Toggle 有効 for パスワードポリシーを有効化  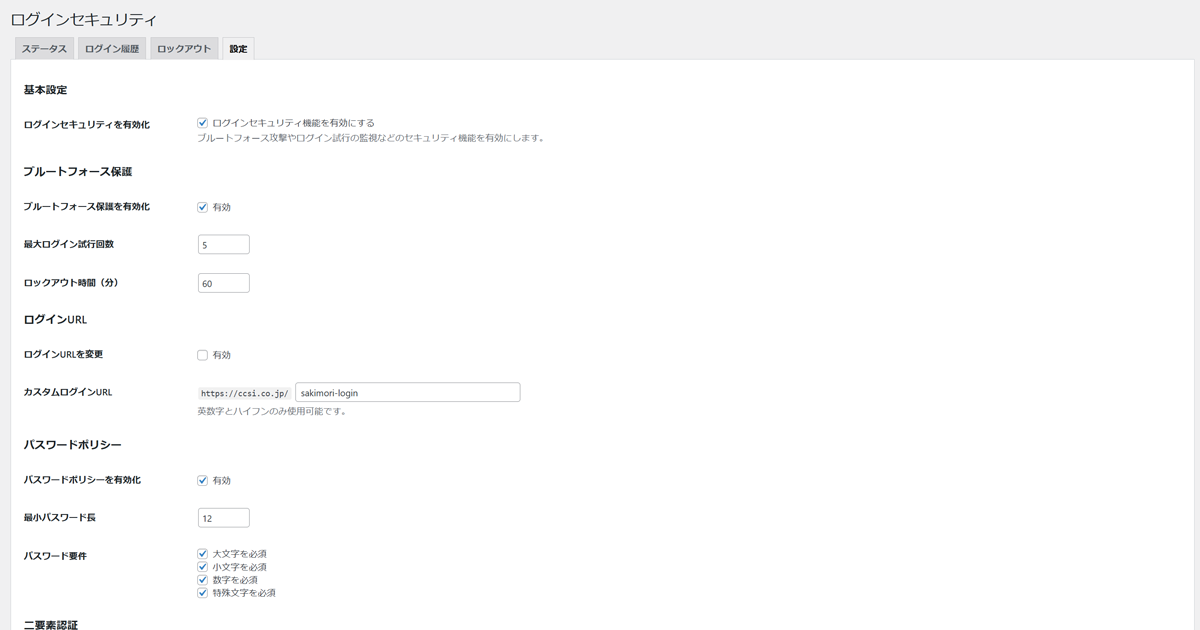[203, 480]
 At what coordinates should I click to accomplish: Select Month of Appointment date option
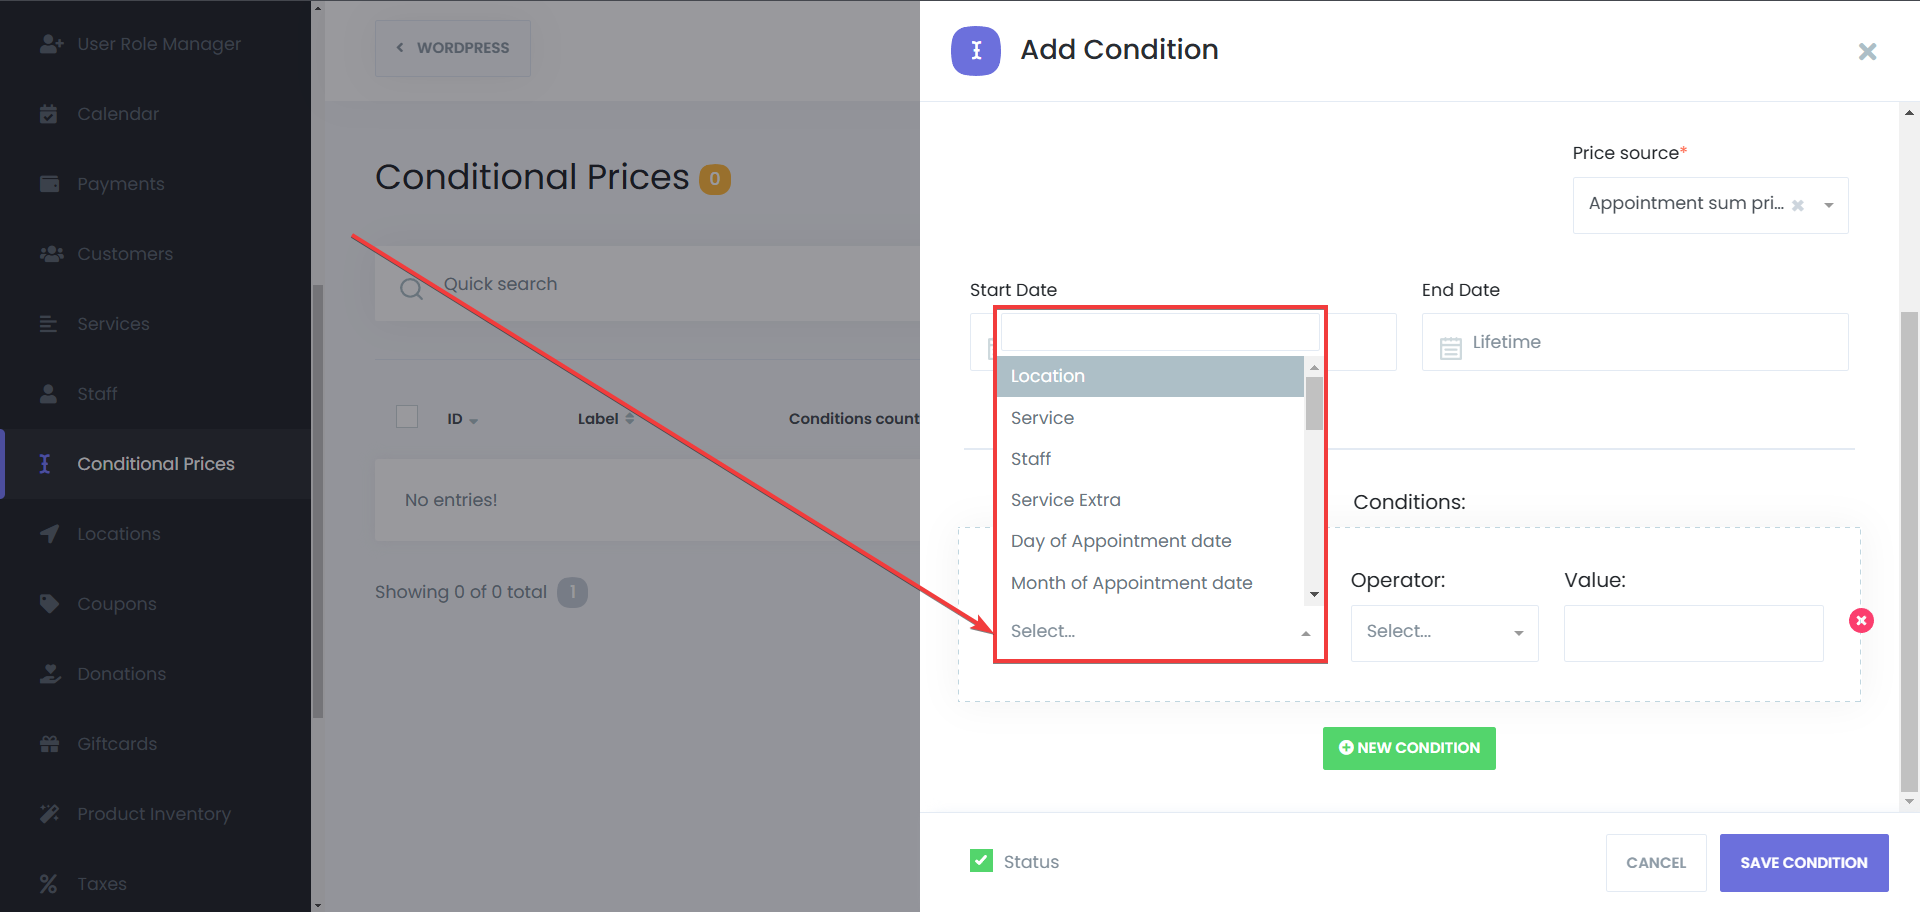[x=1131, y=583]
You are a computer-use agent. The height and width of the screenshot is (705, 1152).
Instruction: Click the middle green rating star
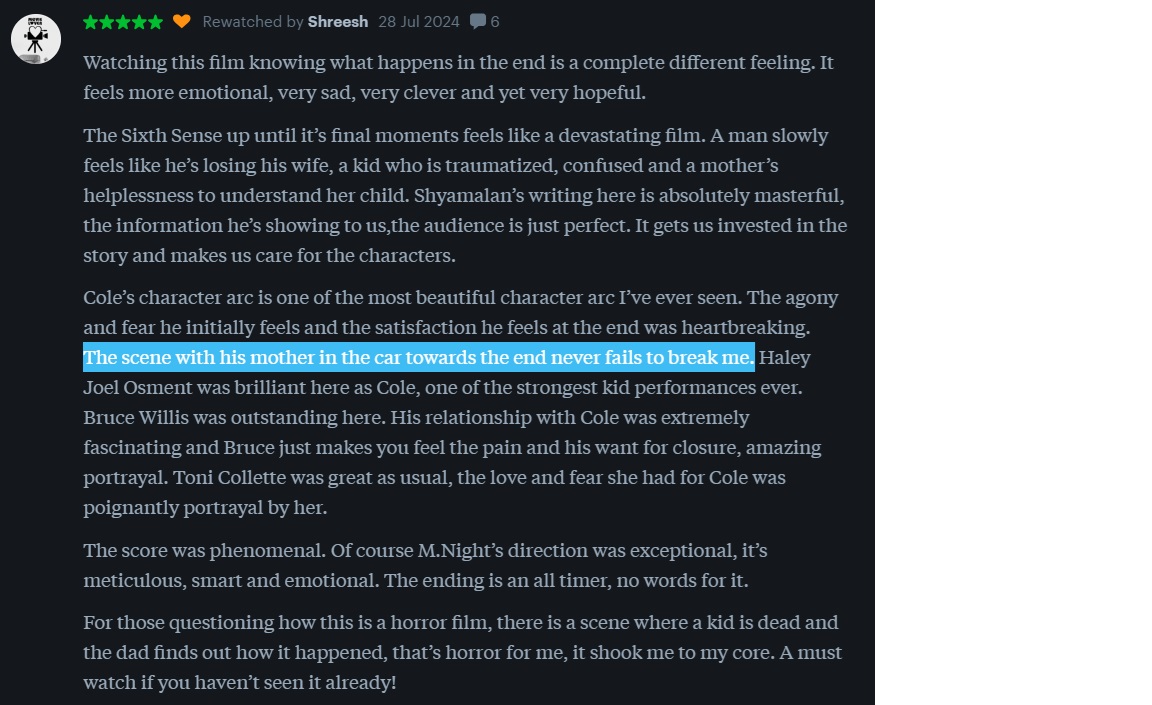coord(123,21)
+---+
Problem -
Pictures do not go in the copy. Write out exactly the lines from the line containing "At what coordinates" through the last line of the listing.

Solution below -
 At what coordinates should I click to accomplish: Select Month of Appointment date option
[x=1131, y=583]
You are a computer-use agent. The height and width of the screenshot is (705, 1152).
Instruction: Click the middle green rating star
coord(123,21)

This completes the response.